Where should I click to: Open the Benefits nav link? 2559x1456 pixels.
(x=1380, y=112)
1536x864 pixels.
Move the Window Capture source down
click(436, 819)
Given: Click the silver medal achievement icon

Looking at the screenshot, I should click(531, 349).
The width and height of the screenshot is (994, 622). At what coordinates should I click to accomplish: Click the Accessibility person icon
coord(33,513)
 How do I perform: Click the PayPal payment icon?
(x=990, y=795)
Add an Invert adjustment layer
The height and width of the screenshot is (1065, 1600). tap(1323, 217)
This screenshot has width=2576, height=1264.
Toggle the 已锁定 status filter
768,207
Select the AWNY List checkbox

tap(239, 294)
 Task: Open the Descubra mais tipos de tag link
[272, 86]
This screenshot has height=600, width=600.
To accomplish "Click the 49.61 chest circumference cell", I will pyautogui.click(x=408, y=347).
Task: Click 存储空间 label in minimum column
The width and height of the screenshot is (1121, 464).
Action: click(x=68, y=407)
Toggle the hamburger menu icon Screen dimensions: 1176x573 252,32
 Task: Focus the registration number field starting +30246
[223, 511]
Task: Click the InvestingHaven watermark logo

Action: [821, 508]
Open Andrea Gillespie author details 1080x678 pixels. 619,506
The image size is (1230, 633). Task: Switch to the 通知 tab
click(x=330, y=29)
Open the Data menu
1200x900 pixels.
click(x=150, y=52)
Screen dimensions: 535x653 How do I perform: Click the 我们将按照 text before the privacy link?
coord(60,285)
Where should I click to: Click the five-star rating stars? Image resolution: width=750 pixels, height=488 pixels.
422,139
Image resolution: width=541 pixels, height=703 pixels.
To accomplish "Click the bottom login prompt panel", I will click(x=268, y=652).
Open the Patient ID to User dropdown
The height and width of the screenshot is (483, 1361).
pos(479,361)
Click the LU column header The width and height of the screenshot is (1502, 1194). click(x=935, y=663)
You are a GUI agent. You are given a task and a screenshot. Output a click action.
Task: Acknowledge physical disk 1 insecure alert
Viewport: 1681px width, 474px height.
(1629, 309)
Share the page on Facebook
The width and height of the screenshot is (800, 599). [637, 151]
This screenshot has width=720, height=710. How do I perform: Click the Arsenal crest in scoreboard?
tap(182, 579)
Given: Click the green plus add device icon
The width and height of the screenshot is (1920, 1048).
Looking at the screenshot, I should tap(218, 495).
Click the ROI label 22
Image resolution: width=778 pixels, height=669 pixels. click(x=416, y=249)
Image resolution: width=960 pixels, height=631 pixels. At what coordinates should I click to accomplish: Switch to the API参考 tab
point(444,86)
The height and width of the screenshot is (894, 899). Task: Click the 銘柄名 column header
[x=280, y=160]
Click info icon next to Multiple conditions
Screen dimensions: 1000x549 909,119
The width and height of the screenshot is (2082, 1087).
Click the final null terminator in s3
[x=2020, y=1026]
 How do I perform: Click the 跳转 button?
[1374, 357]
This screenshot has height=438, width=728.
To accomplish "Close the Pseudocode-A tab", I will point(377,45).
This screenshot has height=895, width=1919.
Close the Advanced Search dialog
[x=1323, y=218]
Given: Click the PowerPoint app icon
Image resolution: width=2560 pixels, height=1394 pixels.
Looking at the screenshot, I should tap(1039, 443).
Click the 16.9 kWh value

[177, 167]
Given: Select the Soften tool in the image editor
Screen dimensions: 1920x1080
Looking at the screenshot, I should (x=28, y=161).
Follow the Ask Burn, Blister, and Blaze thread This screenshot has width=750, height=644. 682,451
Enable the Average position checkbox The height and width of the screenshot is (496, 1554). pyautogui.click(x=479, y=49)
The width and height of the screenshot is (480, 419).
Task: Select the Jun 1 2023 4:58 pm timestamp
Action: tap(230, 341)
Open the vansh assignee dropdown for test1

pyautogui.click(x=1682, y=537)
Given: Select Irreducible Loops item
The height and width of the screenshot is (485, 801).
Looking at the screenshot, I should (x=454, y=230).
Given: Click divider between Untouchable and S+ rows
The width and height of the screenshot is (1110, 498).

• Aim
Write out all of the material again, replacing "hamburger menu" with "navigation menu" and leaving everything else unchanged.

• Written solution
Where should I click to: Open the Benefits nav link? 2559x1456 pixels.
(x=1380, y=112)
1536x864 pixels.
Move the Window Capture source down
click(436, 819)
Given: Click the silver medal achievement icon

Looking at the screenshot, I should click(531, 349).
The width and height of the screenshot is (994, 622). At what coordinates should I click to accomplish: Click the Accessibility person icon
coord(33,513)
 How do I perform: Click the PayPal payment icon?
(x=990, y=795)
Add an Invert adjustment layer
The height and width of the screenshot is (1065, 1600). tap(1323, 217)
This screenshot has width=2576, height=1264.
Toggle the 已锁定 status filter
768,207
Select the AWNY List checkbox

tap(239, 294)
 Task: Open the Descubra mais tipos de tag link
[272, 86]
This screenshot has height=600, width=600.
To accomplish "Click the 49.61 chest circumference cell", I will pyautogui.click(x=408, y=347).
Task: Click 存储空间 label in minimum column
The width and height of the screenshot is (1121, 464).
Action: click(x=68, y=407)
Toggle the navigation menu icon Screen dimensions: 1176x573 252,32
 Task: Focus the registration number field starting +30246
[223, 511]
Task: Click the InvestingHaven watermark logo

Action: [821, 508]
Open Andrea Gillespie author details 1080x678 pixels. 619,506
The image size is (1230, 633). Task: Switch to the 通知 tab
click(x=330, y=29)
Open the Data menu
1200x900 pixels.
click(x=150, y=52)
Screen dimensions: 535x653 How do I perform: Click the 我们将按照 text before the privacy link?
coord(60,285)
Where should I click to: Click the five-star rating stars? Image resolution: width=750 pixels, height=488 pixels.
422,139
Image resolution: width=541 pixels, height=703 pixels.
To accomplish "Click the bottom login prompt panel", I will click(x=268, y=652).
Open the Patient ID to User dropdown
The height and width of the screenshot is (483, 1361).
pos(479,361)
Click the LU column header The width and height of the screenshot is (1502, 1194). click(x=935, y=663)
You are a GUI agent. You are given a task and a screenshot. Output a click action.
Task: Acknowledge physical disk 1 insecure alert
Viewport: 1681px width, 474px height.
(1629, 309)
Share the page on Facebook
The width and height of the screenshot is (800, 599). [637, 151]
This screenshot has width=720, height=710. How do I perform: Click the Arsenal crest in scoreboard?
tap(182, 579)
Given: Click the green plus add device icon
The width and height of the screenshot is (1920, 1048).
Looking at the screenshot, I should tap(218, 495).
Click the ROI label 22
Image resolution: width=778 pixels, height=669 pixels. click(x=416, y=249)
Image resolution: width=960 pixels, height=631 pixels. At what coordinates should I click to accomplish: Switch to the API参考 tab
point(444,86)
The height and width of the screenshot is (894, 899). Task: Click the 銘柄名 column header
[x=280, y=160]
Click info icon next to Multiple conditions
Screen dimensions: 1000x549 909,119
The width and height of the screenshot is (2082, 1087).
Click the final null terminator in s3
[x=2020, y=1026]
 How do I perform: Click the 跳转 button?
[1374, 357]
This screenshot has height=438, width=728.
To accomplish "Close the Pseudocode-A tab", I will point(377,45).
This screenshot has height=895, width=1919.
Close the Advanced Search dialog
[x=1323, y=218]
Given: Click the PowerPoint app icon
Image resolution: width=2560 pixels, height=1394 pixels.
Looking at the screenshot, I should tap(1039, 443).
Click the 16.9 kWh value

[177, 167]
Given: Select the Soften tool in the image editor
Screen dimensions: 1920x1080
Looking at the screenshot, I should (x=28, y=161).
Follow the Ask Burn, Blister, and Blaze thread This screenshot has width=750, height=644. 682,451
Enable the Average position checkbox The height and width of the screenshot is (496, 1554). pyautogui.click(x=479, y=49)
The width and height of the screenshot is (480, 419).
Task: Select the Jun 1 2023 4:58 pm timestamp
Action: tap(230, 341)
Open the vansh assignee dropdown for test1

pyautogui.click(x=1682, y=537)
Given: Select Irreducible Loops item
The height and width of the screenshot is (485, 801).
Looking at the screenshot, I should (x=454, y=230).
Given: Click divider between Untouchable and S+ rows
The width and height of the screenshot is (1110, 498).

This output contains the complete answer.